Of course, a trip to NYC is not complete without watching a show on Broadway. Forget paying the average ticket price of $100. You can get discounted tickets at 25-50% off full-price if you purchase same-day or next-day tickets at the TKTS booth. Skip the hour-long lines at their Times Square booth and head towards the South Street Seaport and Brooklyn locations, where the lines are shorter.
If you’re willing to take the risk, you can wait for rush discount tickets or standing room only (SRO) tickets, which sells for around $25, at the box office, when it opens or a few hours before the product starts.
You can snag the same deals if you plan ahead and buy through Broadway discount ticket newsletters and Web sites such as Playbill.com, TheaterMania.com, OnStageSavings.com,
HitShowClub.com, and NYTix.com.
On the other hand, if you want to watch concerts for free, summer would be a good time to go to NYC. You can go to free summer concerts at the Central Park Summerstage, Washington Square, McCarren Park, Union Square, etc. And if you’ve been watching morning shows on cable, you know you can watch famous artists and bands perform live for free on Good Morning America at Bryant Park and the Today Show at Rockefeller Center. To get a more authentic New York experience, just hang out at around the Times Square subway station during rush hour for local musicians.
New York is also the mecca for shoppers. For high-end and fashion-forward shops, simply walk the entire length of Fifth Avenue, Madison Avenue, Soho, and Nolita.
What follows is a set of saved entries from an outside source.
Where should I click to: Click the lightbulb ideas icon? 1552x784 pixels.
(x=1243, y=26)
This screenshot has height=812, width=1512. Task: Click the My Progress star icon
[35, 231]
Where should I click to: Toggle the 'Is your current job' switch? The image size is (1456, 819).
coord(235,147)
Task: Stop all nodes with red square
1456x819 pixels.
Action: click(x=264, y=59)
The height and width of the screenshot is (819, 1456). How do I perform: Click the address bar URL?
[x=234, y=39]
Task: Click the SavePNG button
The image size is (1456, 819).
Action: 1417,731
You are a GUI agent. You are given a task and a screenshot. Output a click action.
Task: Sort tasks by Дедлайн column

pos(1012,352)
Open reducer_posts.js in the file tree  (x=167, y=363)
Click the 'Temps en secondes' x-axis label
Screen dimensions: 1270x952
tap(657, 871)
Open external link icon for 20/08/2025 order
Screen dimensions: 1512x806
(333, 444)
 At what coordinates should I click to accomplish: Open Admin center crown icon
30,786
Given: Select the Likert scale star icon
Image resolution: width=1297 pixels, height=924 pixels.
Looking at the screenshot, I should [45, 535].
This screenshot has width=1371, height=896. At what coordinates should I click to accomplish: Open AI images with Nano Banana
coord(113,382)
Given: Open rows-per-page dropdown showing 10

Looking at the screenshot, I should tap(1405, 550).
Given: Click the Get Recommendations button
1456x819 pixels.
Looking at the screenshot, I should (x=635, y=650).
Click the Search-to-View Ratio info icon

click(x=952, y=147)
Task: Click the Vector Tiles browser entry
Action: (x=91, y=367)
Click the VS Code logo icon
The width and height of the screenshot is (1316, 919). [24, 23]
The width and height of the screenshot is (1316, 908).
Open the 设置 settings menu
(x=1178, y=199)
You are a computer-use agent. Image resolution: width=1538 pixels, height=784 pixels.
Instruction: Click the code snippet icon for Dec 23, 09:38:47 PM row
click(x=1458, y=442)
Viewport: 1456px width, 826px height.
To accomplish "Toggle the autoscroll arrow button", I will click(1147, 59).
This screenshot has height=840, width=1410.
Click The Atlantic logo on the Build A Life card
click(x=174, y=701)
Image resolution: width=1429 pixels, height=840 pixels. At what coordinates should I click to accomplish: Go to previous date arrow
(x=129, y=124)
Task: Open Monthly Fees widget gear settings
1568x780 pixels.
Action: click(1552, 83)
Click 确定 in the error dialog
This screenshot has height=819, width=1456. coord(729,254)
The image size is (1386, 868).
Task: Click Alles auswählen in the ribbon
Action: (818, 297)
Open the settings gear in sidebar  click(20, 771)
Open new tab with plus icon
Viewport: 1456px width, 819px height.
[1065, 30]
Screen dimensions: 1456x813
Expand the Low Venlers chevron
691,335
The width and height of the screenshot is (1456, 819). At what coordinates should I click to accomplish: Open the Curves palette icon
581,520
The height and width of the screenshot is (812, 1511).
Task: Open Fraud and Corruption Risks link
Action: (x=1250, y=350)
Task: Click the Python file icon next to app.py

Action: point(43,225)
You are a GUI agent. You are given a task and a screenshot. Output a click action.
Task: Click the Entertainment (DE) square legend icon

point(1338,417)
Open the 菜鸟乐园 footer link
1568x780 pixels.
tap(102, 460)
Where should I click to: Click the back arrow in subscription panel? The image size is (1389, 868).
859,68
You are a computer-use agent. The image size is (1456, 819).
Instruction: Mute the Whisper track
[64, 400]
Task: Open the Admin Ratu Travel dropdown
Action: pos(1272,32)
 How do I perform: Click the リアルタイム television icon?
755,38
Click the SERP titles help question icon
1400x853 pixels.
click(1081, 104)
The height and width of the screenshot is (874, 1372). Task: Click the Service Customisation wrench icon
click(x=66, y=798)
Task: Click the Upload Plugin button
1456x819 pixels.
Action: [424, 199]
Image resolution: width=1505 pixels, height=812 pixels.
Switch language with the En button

Visit “destination” stores just because their famous or are attractions by themselves such as huge department stores including Barneys, Bergdorf Goodman, Bloomingdale’s, Macy’s, Henri Bendel, and Saks Fifth Avenue. Just window-shop. But if you’re itching to buy designer clothes shoes, head for the discount stores and outlets such as Century 21, Find Outlet, Gabay’s Outlet, Syms, and Loehmanns, where you can nab designer stuff at 30% to 75% off.
Go to specialty shops like Tiffany & Co. for bling; American Girl Place, Toys ‘R’ Us, and FAO Schwarz for toys; Apple Store and Sony Style for gadgets; Strand Book Store and Virgin Megastore for books and music; Adidas, NBA Store, and Niketown for sportswear. Toys and gadgets are typically cheaper in the US than in the Philippines, so this is a good reason to buy.
So as you can see, enjoying the Big Apple doesn’t cost an arm and a leg. You’ll find even greater satisfaction exploring and tasting the real New York City – along its streets.